:: Selected text ::

Title:
Issues in Just In Time Software Composition and
their Fundamental Relationship with Scripting Languages
Speaker:
David Simmons, SmallScript Corp
Abstract: David
Simmons, the designer of the S# language [a optionally typed superset
of the Smalltalk-98 language] and its implementations for both .NET
and AOS, will discuss driving forces behind the software system composition
features within the S# language.
The
talk will touch upon some of the basic aspects of S#’s unique
selector-namespace facilities for providing dynamic modularized subview
constraints on the visibility [within a unit of behavior – a method]
of behavioral changes and substructure extensions as well as their implementation
technique within S#’s trampoline architecture for caching discrete
solutions to dynamic binding predicate and marshalling equations.
Overview:
Dynamic languages [and scripting languages as a subset] are fundamentally
about lazy deferral of the implementation of the executable aspects
of compositional interdependencies. This approach/philosophy of dynamic
language system design has led to specific characteristics in the evolution
of their just in time architectures and related virtual machine technology.

:::
:: Supplied entries ::

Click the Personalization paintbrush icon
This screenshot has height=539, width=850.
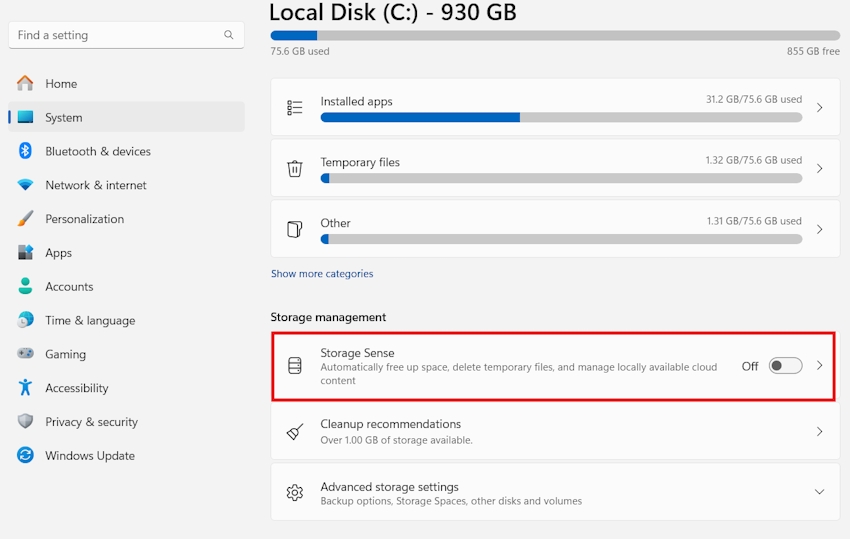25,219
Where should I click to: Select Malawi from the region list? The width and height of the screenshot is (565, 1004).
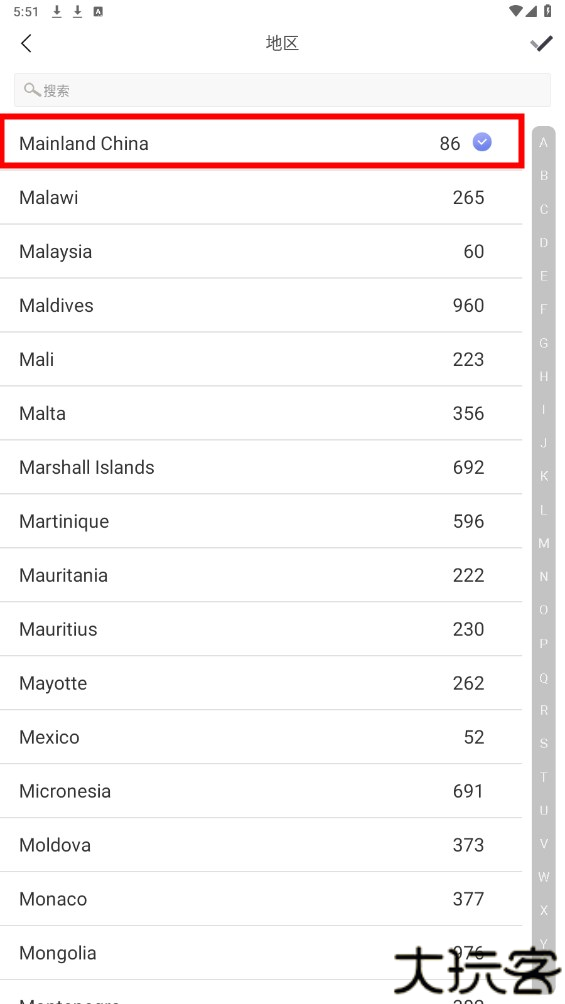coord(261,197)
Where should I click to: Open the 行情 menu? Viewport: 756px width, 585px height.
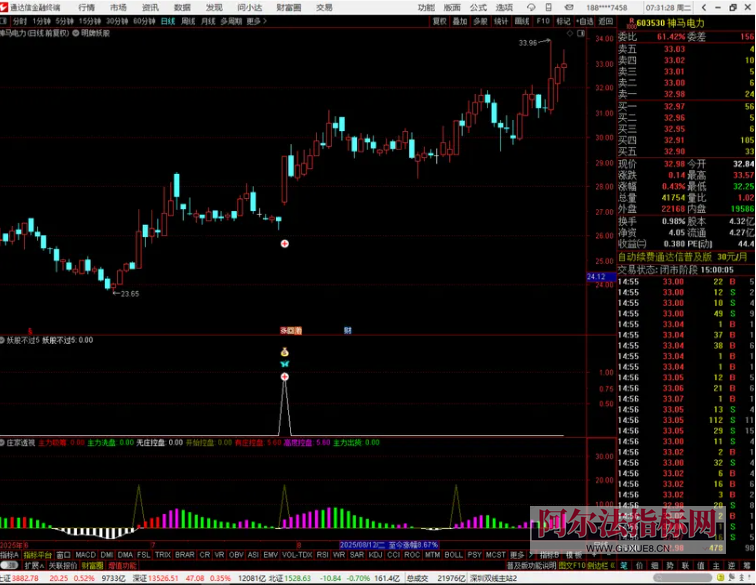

:::
:: Supplied entries ::

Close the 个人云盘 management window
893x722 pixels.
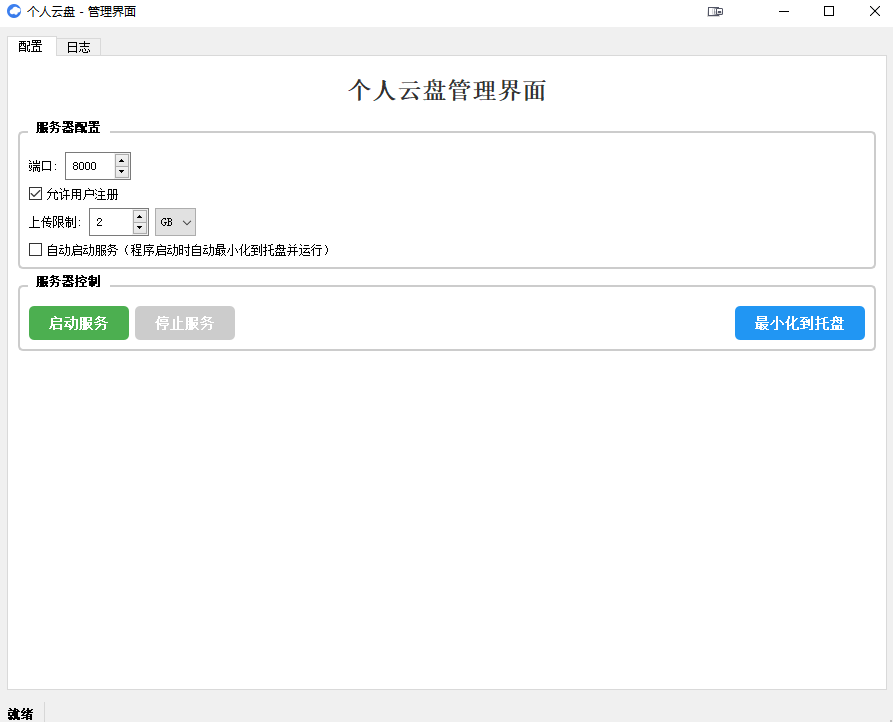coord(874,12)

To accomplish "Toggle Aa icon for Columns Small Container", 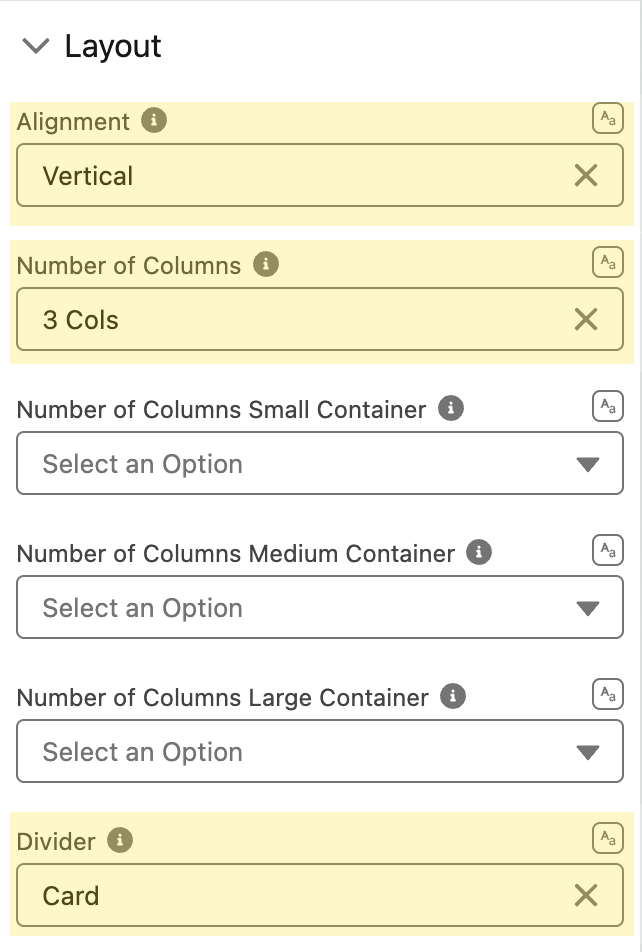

:::

= What to work on =
In the talk abstract, S# is described as an optionally typed superset of which language?

= Exercise answer =
Smalltalk-98